Verbot der Burka: Belgien zieht nach
Nach Frankreich soll nun auch in Belgien der Ganzkörperschleier verboten werden. Das Parlament stimmte mit einer großen Mehrheit für den Gesetzentwurf, jetzt fehlt nur noch der Senat.
BRÜSSEL dpa | Als zweites europäisches Land nach Frankreich will Belgien den Vollschleier Burka verbieten. Das Plenum des belgischen Parlaments nahm am Donnerstagabend nahezu einstimmig einen Gesetzentwurf an, der muslimischen Frauen das Tragen von Vollschleiern wie Burka und Nikab in der Öffentlichkeit verbieten soll. Das meldete die belgische Nachrichtenagentur Belga. Nun muss die zweite Kammer, der Senat, noch zustimmen.
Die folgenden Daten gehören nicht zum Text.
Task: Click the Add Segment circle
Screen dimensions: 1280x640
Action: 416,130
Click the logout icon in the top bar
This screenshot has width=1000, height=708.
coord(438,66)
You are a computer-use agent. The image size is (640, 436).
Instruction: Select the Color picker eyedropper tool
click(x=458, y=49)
Bereits vor einem Jahr hatte das Parlament einen entsprechenden Beschluss gefasst, der aber wegen des Sturzes der Regierung nicht mehr in der zweiten Kammer verabschiedet werden konnte. Belgien ist seit fast elf Monaten ohne gewählte Regierung.
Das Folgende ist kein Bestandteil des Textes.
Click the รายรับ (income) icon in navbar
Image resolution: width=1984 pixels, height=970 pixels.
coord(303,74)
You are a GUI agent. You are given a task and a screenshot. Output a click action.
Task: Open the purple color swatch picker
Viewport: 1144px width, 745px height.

Laut Gesetzentwurf darf künftig niemand mehr sein Gesicht im öffentlichen Leben so verhüllen, dass er nicht mehr zu identifizieren ist: Keine Busfahrt, kein Spaziergang und kein Besuch in Museen oder im Kino. Bei Zuwiderhandlung drohen Strafen zwischen 15 und 25 Euro oder bis zu sieben Tage Gefängnis. Das Gesetz solle "das Strafrecht verändern, um das Tragen eines jeden Kleidungsstücks zu verbieten, das ganz oder in Teilen das Gesicht verdeckt", heißt es in dem Text des Entwurfs.
Die Befürworter im Parlament verwiesen auf die Sicherheit und den nötigen Respekt vor Frauen. "Die Burka ist kein religiöses Symbol, sondern ein Symbol der Unterdrückung der Frauen", sagte der sozialistische Abgeordnete André Frédéric.
Das Nachbarland Frankreich hatte bereits im September vergangenen Jahres als erstes westliches Land ein Burka-Verbot beschlossen, das Mitte April in Kraft trat. Komplett verschleierte Frauen sind in Frankreich somit vom öffentlichen Leben ausgeschlossen. Wer sich nicht daran hält, muss mit einem Bußgeld rechnen.